Sauf coup de chance ou quête particulièrement obstinée, impossible ces dernières semaines de trouver un vaccin anti hépatite A en pharmacie: toutes ou presque sont en rupture de stock. Si elle n'est pas obligatoire, l'injection est
avant un séjour dans certaines régions : Afrique, certains pays d'Asie, d'Amérique centrale et du Sud, Moyen-Orient...
En pleine période de départs en vacances, l'affaire commence à devenir problématique, contraignant des voyageurs à faire l'impasse sur la piqûre.
«Tant pis, de toute façon, dans la plupart des cas, l'hépatite A passe inaperçue», se rassure-t-on sur un forum de voyage. Risqué ?
«Partir sans n'est pas catastrophique, mais ça peut devenir embêtant si on part sac au dos hors des sentier battus», résume une pharmacienne parisienne à court depuis
«deux, trois mois».
Les symptômes se limitent en général à des troubles digestifs et à une jaunisse bégnine (quoique handicapante : nausées et fatigue prolongées). Mais
«les formes graves peuvent mener à la greffe de foie voire à la mort», insiste le Dr Catherine Goujon, du centre vaccinations de l'Institut Pasteur. Transmis le plus souvent par l’eau et les aliments contaminés, le virus est répandu dans les pays en développement. Les mesures d'hygiène classiques (se laver les mains, éviter les légumes et coquillages crus, boire de l'eau en bouteille...) sont
«certes indispensables mais insuffisantes» pour éviter à coup sûr la contamination, poursuit le Dr. Goujon.
Conflit social
Quant à espérer se faire vacciner une fois sur place, plan B également relayé sur les forums, c'est loin d'être évident. Outre le fait que la piqûre doit être faite au plus tard quinze jours avant le départ, la plupart des pays concernés ne disposent pas du vaccin puisque la population y est immunisée contre le virus depuis l'enfance.
Comment en est-on venu à manquer de vaccins ? En principe, deux laboratoires se partagent le marché en France: Sanofi-Pasteur et GlaxoSmithKline (GSK). Or le premier a dû suspendre sa production du vaccin fin 2009 pour cause de contrôle qualité insatisfaisant et, concours de circonstances, le second a vu sa chaîne d'approvisionnement perturbée ces derniers mois par un conflit social. Opposés à l'externalisation d'une partie de leur activité, les salariés du centre de distribution GSK à Evreux, dans l'Eure, ont cessé le travail trois semaines en juillet.
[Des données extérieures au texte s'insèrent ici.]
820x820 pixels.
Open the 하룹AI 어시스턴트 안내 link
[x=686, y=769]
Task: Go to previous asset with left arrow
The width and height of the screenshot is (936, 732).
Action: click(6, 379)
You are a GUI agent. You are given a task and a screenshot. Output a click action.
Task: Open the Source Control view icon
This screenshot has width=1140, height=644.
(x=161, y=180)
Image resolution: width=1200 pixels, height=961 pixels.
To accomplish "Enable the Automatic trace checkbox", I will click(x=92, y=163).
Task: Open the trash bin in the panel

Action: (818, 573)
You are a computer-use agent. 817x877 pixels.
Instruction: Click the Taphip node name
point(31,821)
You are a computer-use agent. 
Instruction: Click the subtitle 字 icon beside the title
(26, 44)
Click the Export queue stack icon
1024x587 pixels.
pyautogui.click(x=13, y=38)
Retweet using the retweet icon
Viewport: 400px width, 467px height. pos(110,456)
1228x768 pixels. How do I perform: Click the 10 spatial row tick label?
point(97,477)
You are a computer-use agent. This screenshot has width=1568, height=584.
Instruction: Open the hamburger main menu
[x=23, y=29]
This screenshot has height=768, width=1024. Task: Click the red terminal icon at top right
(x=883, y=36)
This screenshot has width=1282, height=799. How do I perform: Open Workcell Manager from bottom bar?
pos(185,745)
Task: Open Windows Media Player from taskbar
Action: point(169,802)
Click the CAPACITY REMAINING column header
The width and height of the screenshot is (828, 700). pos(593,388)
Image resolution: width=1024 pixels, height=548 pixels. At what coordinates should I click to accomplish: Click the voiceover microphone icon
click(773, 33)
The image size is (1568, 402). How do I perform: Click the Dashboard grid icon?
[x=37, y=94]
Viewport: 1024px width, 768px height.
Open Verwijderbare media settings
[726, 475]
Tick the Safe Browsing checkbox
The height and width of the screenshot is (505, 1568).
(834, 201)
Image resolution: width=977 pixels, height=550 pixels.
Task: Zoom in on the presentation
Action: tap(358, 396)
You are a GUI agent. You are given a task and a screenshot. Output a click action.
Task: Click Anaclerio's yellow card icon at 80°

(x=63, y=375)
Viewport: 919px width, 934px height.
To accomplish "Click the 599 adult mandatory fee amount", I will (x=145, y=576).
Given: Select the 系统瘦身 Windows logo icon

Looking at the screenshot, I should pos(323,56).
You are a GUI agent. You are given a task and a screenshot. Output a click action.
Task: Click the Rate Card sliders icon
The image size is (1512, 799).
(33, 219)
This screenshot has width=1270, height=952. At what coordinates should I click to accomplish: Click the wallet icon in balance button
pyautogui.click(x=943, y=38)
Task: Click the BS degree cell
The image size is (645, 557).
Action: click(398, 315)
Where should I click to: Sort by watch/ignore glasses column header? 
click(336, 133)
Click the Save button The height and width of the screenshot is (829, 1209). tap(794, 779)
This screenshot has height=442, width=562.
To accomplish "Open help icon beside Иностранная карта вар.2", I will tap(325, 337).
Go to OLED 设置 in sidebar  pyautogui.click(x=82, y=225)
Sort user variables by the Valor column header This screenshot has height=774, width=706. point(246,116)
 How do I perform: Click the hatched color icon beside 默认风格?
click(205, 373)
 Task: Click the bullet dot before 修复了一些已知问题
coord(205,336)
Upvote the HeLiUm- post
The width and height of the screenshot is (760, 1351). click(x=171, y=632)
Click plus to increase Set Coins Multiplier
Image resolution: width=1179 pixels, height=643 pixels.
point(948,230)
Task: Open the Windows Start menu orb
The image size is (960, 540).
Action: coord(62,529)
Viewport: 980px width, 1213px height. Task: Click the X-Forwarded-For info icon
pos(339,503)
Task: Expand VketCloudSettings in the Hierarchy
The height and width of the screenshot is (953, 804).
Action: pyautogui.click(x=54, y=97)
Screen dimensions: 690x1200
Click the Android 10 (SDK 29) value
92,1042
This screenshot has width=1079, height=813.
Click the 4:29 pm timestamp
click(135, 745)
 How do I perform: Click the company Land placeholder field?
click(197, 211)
Résultat, plus d'Havrix – le vaccin GSK– dans les pharmacies. Et plus guère non plus de Malarone, le coûteux antipaludéen également produit par GSK.
L'activité au centre d'Evreux a repris le 19 juillet et le laboratoire
«compte retrouver une situation quasi normale au plus tard à la fin de cette semaine», a-t-il fait savoir ce dimanche. En attendant, les voyageurs peuvent se faire vacciner dans les centres de vaccination internationale (
liste et coordonnées ici). Approvisionnés en priorité, ils ont encore des stocks, notamment les centres Pasteur, Air France ou Fournier à Paris, ou encore Saint-André à Bordeaux.